Porém, o principal desafio foi conciliar o trabalho com o horário das aulas. “O curso começava bem na hora em que minha jornada de trabalho estava terminando. Apesar de ser no mesmo local, devido ao deslocamento, acabava chegando um pouco atrasado.”
Ainda assim, conseguiu concluir a formação e colocar o que aprendeu em prática — especialmente em benefício próprio. “Consegui consertar meu próprio computador várias vezes”, conta.
Valmir destaca que a importância da qualificação profissional vai além do currículo (Foto: Ares Soares)

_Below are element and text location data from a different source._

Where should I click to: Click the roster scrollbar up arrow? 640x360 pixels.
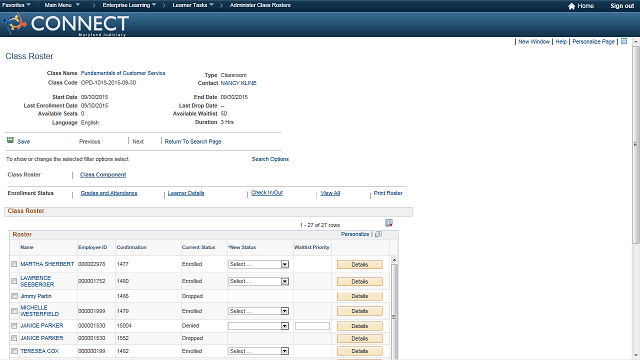pyautogui.click(x=394, y=260)

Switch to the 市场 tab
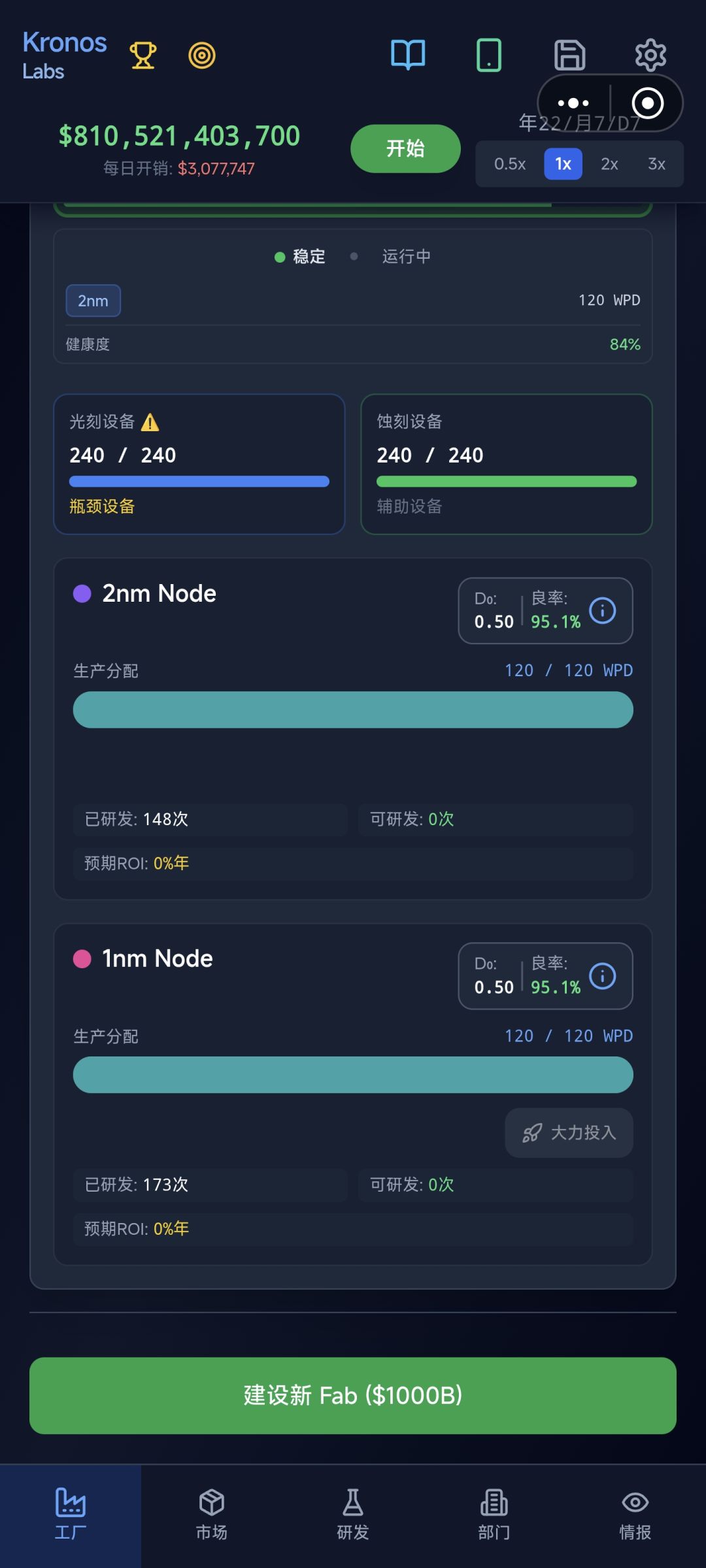[212, 1516]
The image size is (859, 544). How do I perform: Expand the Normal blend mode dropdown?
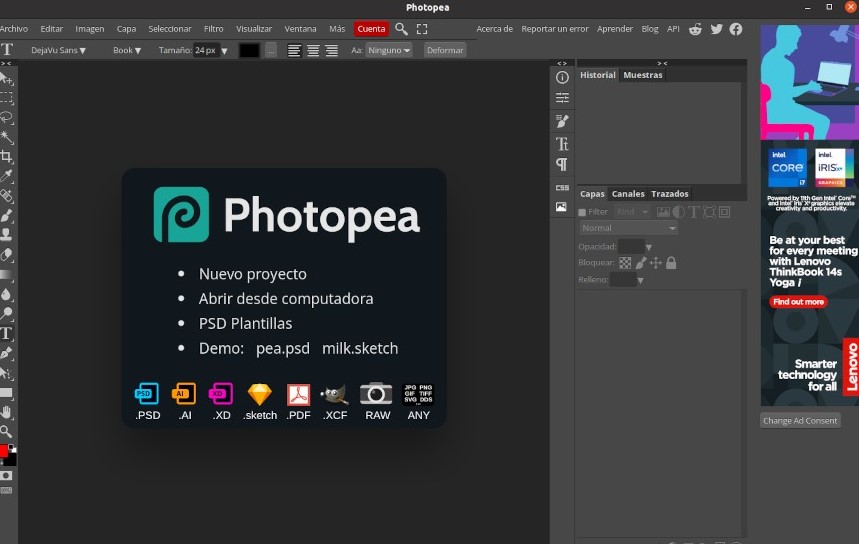point(628,228)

Embora não tenha seguido profissionalmente na área de manutenção, a profissionalização representou um marco importante na trajetória de Valmir. Foi por meio do projeto que ele conheceu a Divisão de Responsabilidade Social da Unifor. Com o tempo, uma vaga surgiu no setor, ele se candidatou e foi selecionado. Desde então, integra a equipe, desempenhando a função de planejar e elaborar os cursos ofertados.
“De certa forma, sim, (o CFP mudou a minha trajetória) porque através do curso eu conheci o setor de Responsabilidade Social [...] Uma das minhas funções é elaborar, junto com a equipe, os cursos que são ofertados”, explica.

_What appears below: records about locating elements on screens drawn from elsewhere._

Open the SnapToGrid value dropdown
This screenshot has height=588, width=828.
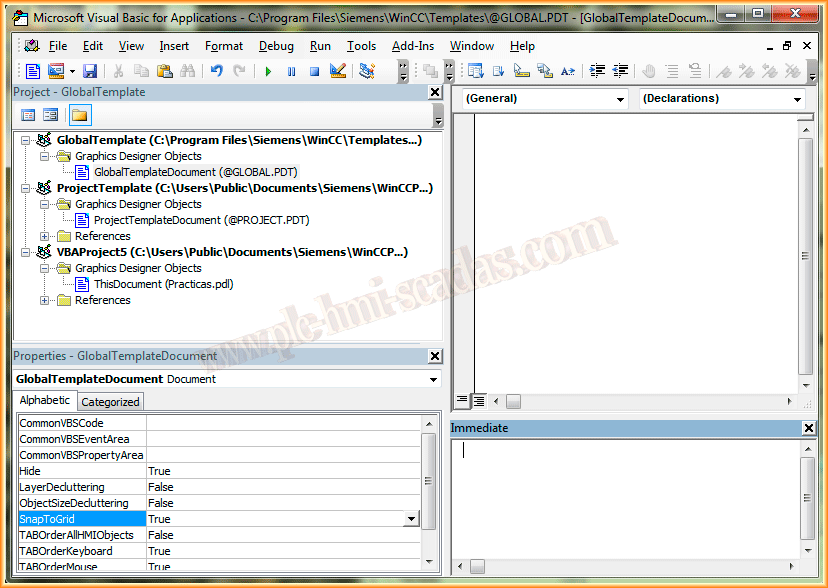tap(411, 519)
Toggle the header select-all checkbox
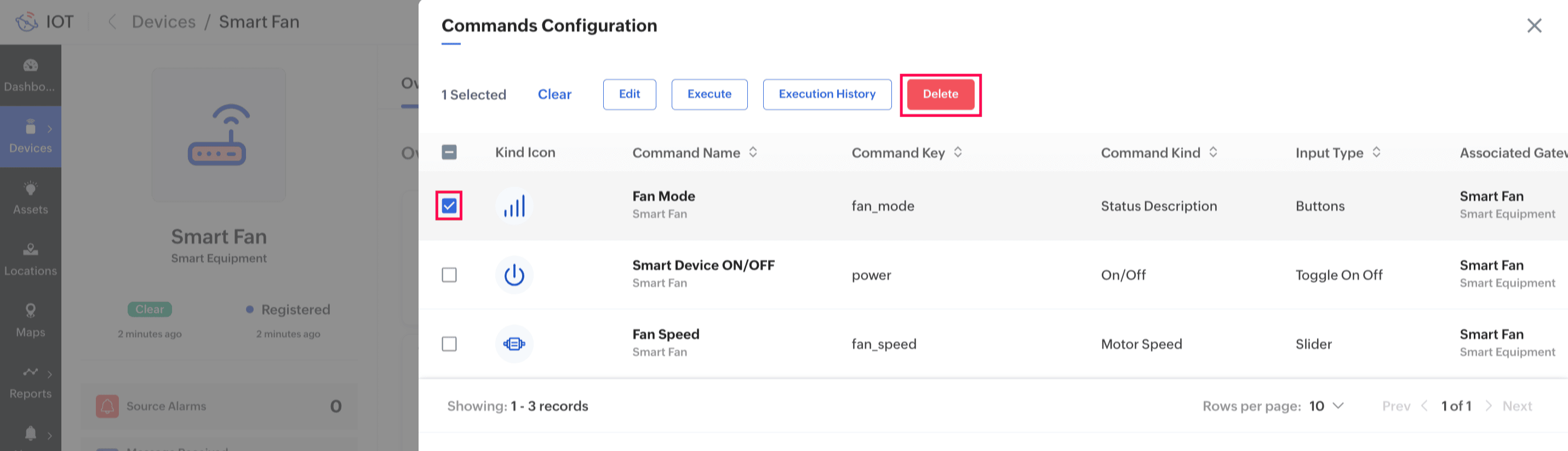The height and width of the screenshot is (451, 1568). [449, 152]
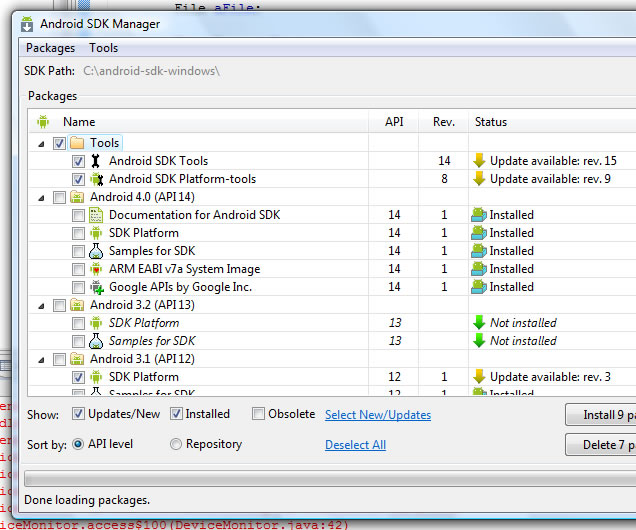Click the Select New/Updates link

[378, 415]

Para Valmir, a importância da qualificação profissional vai além do currículo. É uma ferramenta de transformação. “Nos dias de hoje, o conhecimento é muito importante para qualquer área. Os cursos ofertados são pesquisados e estudados para que estejam sempre de acordo com as tendências de mercado.”
Ele acredita que iniciativas como essa podem mudar vidas — e já viu isso acontecer. “Já vimos vários casos de alunos do CFP que se inscreveram, conseguiram emprego, depois fizeram faculdade na própria Unifor e realmente mudaram de vida.”
O conselho que deixa para quem ainda hesita é direto: “Não perca a oportunidade [...] Fazer um curso de qualificação gratuito pode ser um divisor de águas na sua vida".